But the US and Israel’s pre-emptive strikes on Iran over the last 12 days have not prompted Tehran to give up on its intent to rid the Middle East of the Jewish state.

Iran knew the US was likely to strike against its stockpile of uranium that had been enriched using centrifuges to 60 per cent purity.

A combination picture shows satellite images over Fordow underground complex, before and after the US struck the underground nuclear facility, near Qom, Iran, 20 June (L) and 22 June

A combination picture shows satellite images over Fordow underground complex, before and after the US struck the underground nuclear facility, near Qom, Iran, 20 June (L) and 22 June (Maxar Technologies)

According to The New York Times, citing Israeli officials, 400kg of this uranium material – which can, in theory, be spun to weapons-grade 90 per cent purity, were moved away from danger before the US airstrikes on the nuclear site of Fordow. The UN’s nuclear watchdog the IAEA thinks this is likely too.

“The Iranians are not dumb. They have had years to plan for this and there’s no reason on earth why they would not have moved their uranium. It would have only taken a couple of trucks,” a senior Israeli military officer told The Independent.

Low-tech stealth is often highly effective. Pakistan is said by Western intelligence agencies to hide its nuclear warheads in plain sight by keeping them on the move in lorries floridly disguised as ordinary freight “jingle trucks”.

- YOUR TASK
In the article on the strikes on Iran, what reasons does the senior Israeli military officer give for believing Iran moved its uranium? Reply in one to three sentences.

- Collected data entries
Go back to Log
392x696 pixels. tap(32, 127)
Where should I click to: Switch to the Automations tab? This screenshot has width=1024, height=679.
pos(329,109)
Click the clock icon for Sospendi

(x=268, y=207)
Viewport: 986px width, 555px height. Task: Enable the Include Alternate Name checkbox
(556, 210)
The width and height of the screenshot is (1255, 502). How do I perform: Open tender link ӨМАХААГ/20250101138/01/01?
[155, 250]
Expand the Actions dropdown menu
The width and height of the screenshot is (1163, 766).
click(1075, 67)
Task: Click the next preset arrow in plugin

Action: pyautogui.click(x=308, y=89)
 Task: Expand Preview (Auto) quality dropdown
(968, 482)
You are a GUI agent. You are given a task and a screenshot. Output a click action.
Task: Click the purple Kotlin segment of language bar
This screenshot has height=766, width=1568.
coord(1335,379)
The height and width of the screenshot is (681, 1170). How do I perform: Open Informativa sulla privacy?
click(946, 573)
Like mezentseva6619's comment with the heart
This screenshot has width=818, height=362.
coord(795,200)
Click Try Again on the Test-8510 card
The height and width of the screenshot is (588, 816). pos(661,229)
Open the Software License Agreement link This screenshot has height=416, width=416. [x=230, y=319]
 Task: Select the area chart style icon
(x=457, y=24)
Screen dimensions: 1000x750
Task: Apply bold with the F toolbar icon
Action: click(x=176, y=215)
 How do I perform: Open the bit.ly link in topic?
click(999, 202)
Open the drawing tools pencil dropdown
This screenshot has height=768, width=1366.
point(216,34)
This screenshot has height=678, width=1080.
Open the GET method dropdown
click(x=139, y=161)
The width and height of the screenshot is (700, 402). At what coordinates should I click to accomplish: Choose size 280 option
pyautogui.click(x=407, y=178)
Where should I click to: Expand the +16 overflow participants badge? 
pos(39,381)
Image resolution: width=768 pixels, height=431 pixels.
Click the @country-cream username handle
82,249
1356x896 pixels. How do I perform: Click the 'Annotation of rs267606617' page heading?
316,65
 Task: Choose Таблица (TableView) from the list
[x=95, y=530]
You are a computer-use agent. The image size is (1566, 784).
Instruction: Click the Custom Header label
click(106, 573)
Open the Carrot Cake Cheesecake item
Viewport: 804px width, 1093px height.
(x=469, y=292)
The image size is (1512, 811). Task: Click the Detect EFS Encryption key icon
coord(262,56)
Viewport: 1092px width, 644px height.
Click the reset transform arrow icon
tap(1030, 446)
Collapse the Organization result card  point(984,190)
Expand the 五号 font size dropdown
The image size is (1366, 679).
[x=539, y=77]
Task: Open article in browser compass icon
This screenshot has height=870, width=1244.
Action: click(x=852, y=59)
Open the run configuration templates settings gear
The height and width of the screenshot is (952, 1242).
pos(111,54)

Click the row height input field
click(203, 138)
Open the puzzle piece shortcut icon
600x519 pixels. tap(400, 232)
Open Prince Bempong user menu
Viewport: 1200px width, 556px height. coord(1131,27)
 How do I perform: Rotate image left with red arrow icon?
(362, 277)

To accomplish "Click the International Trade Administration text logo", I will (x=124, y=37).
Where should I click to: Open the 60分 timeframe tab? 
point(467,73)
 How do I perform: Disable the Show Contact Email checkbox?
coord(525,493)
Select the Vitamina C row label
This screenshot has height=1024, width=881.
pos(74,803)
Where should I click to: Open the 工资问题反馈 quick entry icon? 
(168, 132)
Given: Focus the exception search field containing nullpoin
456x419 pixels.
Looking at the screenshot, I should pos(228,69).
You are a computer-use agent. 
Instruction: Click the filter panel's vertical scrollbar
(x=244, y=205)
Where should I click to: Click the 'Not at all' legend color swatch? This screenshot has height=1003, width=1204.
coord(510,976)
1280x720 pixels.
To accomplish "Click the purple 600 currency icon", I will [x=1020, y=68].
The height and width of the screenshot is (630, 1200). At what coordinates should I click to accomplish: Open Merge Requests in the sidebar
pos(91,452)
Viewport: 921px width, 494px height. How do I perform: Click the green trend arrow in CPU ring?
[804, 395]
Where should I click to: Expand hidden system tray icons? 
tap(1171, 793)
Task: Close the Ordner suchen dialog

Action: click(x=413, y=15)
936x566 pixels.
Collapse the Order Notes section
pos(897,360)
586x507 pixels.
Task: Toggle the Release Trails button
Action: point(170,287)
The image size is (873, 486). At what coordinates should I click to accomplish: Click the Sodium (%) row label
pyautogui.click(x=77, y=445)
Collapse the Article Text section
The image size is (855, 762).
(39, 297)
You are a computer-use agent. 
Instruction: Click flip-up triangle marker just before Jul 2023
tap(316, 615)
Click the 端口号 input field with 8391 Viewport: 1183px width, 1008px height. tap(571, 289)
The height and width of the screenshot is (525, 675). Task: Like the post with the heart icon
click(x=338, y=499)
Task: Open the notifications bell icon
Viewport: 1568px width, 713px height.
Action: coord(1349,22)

- THE COMPLETED TASK
The officer says the Iranians are not dumb and have had years to plan for such a strike, so there was no reason for them not to move the uranium. He adds that doing so would have taken only a couple of trucks.